***** DATA SUPPLIED *****
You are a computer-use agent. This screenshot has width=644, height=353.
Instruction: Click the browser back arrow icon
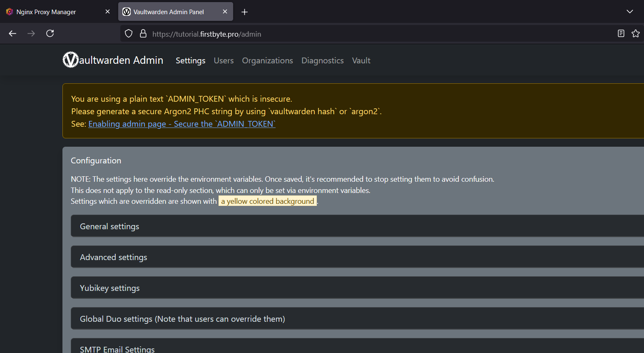12,33
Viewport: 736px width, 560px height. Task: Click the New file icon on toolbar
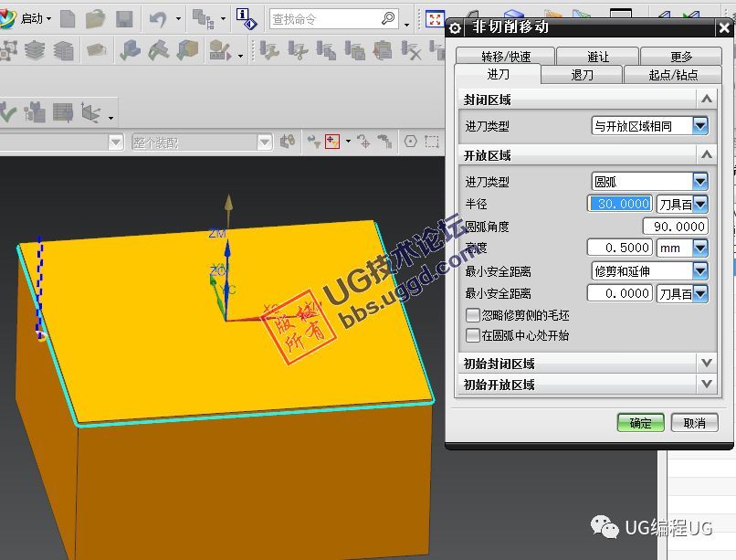coord(68,16)
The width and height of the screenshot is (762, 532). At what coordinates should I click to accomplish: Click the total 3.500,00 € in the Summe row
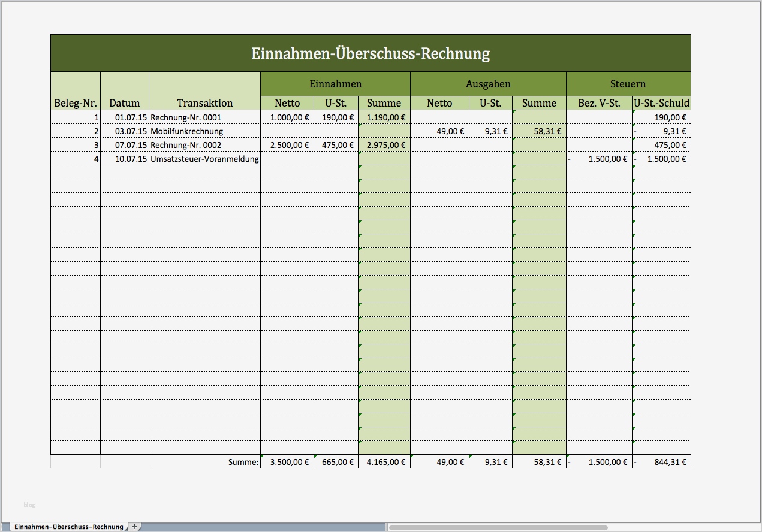[287, 461]
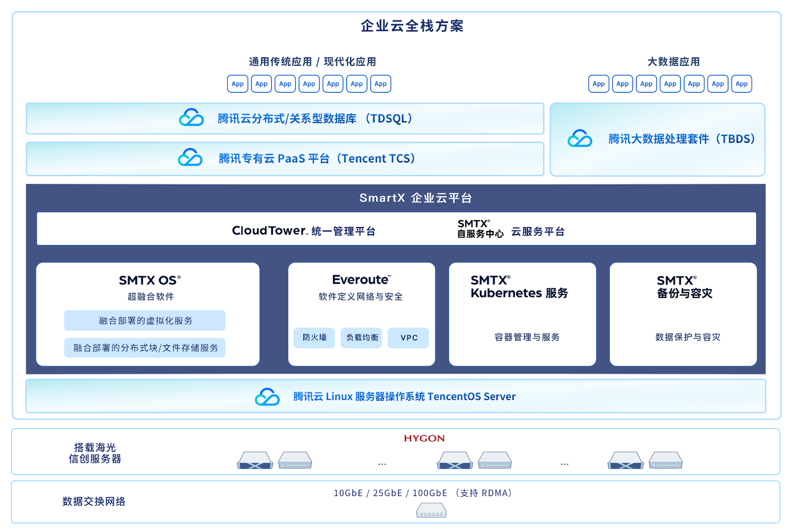799x532 pixels.
Task: Select the 融合部署的分布式块/文件存储服务 bar
Action: coord(145,348)
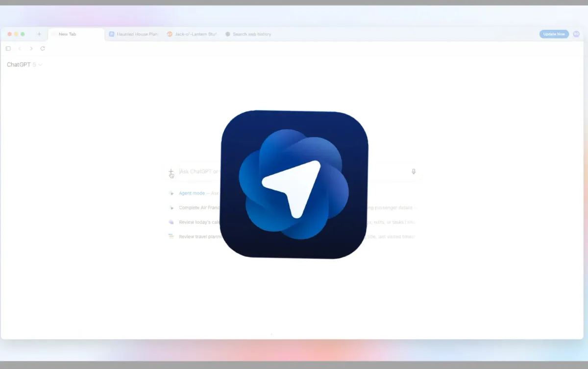Click the reload page icon

point(43,48)
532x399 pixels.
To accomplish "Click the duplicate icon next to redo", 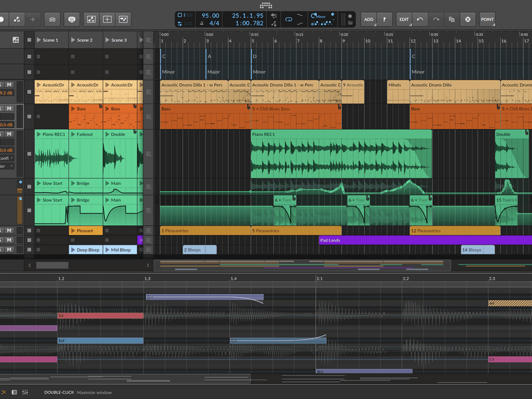I will coord(452,20).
*****
**WORK TO BE COMPLETED**
Look above for the line containing "The width and", then write out every line from there down to the line containing "532x399 pixels.", that line included, with no pictures.

**EXERCISE ANSWER**
The width and height of the screenshot is (762, 532). At what coordinates should I click to accomplish: Click the total 3.500,00 € in the Summe row
[287, 461]
799x532 pixels.
Task: Select the 融合部署的分布式块/文件存储服务 bar
Action: coord(145,348)
Click the reload page icon

point(43,48)
532x399 pixels.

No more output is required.